The Devil's in the Details

So, how do you analyze processes? How do you make something that works without being cumbersome?

From a governance perspective (and really, from a data security and efficiency perspective as well), you want processes which are as simple as you can make them. Remember, you're here to run a business not create a bureaucracy. The best way to run an efficient business is by using efficient processes. Analyzing a process comes down to really four basic elements which you need to understand and organize; 1.) Inputs. 2.) Work to Accomplish. 3.) Outputs. 4.)Exceptions. At the core, the issue that tumbles most processes comes from how exceptions are managed. We will look more at managing exceptions in our next episode.

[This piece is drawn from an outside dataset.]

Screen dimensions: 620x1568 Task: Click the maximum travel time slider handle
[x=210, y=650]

Putting this into action with the issues I described in my last entry, we can start to create a more comprehensive approach to addressing our audit findings. First, as I pointed out previously, we need to stabilize our patient. Whatever the specifics of the issue, you need to gain immediate control of it. In my case, that meant working through all the user ID’s to understand which users had access that shouldn’t and performing the normal work steps to change their access. I absolutely enlisted help (and when you find yourself dealing with audit issues, getting help usually is pretty easy… tell management who you need and for what, and you usually can get them or a substitute). The business analysts responsible for each business area worked with me to determine who should (and should not) have access to each functional area within the ERP application. We worked together to get change controls filed and the access changes made. We worked with the system administration staff to ensure admin access rights were limited to a single account. In otherwords, we brought immediate (if costly) order to the environment and addressed the issues top on the auditors checklist. I say costly because this sort of emergency remediation detracts from other work people would be doing. Its unplanned and urgent and makes us look like we don’t know what we are doing. Okay, truth told, at the time I didn’t. I was winging it. But, I knew I never wanted to be in the same position again.

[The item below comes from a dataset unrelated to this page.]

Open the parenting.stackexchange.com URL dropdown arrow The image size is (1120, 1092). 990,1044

Once we had issues nailed down, we needed to make sure they didn’t come up again. Process by process, we went through the details to understand what went wrong. In the case of the terminations, we found we didn’t have the right inputs – the operations team didn’t know when someone was terminating . We worked with the HR organization and found they were anxious about releasing termination information because of previous breaches of trust by another part of the organization. As a group, we developed a new ethics code for our operations staff that clearly addressed HR’s concerns, who in turn agreed to provide termination information to operations. 90 days later, we reviewed where we were at and found we had successfully managed the termination of almost 50 people without error!

Access creep issues (where people move departments and keep both their new access and their old access) can be tough to manage. In our case, we didn’t really have a process, so we had to start from scratch. Using our four elements of process design, we determined that we needed to have an authority regularly review access to functional areas of the systems and from that correct the access. Our input to that process would be a list of everyone who had access to each functional area of the application. Our process would e a monthly review of access by the functional area business analyst. Our output would be a list of users with greater than expected access, which would then be used as the input to a second process to determine if the user genuinely needs that access and if so how to incorporate the result into a functional role in our access hierarchy. Again, 90 days later (after a couple of initial glitches) and we had identified a small group of users with significant access, but also determined it was appropriate for their jobs, so we ended up creating new access roles to cover these folks – which protected us later if someone asked for Joe to be set up the same as Amy, and made sure we captured what this access profile looked like in the event Amy up and left.

In both these cases, we modified or build a process based on the four elements – we determined what inputs were needed, evaluated and created procedures for each of the work elements which had to occur, determined what the final outputs would be and where appropriate we handled the exceptions – in these cases the exceptions were inputs to another process. Each process is kept simple and easy to follow. This modularity allows use a greater degree of freedom, because we always know where one process stops and the next begins. These processes are easy to document and demonstrate, and the next time the auditors show up we have an easy way of demonstrating what we do, how we do it and what the results are. That’s called transparency, and let me tell you from my own experience an auditor who comes in and sees this level of materials – mind you kept simple and straightforward – will be much easier to work with and much more likely to keep an open mind working with you than one who sees a sloppy environment with little or no accurate documentation.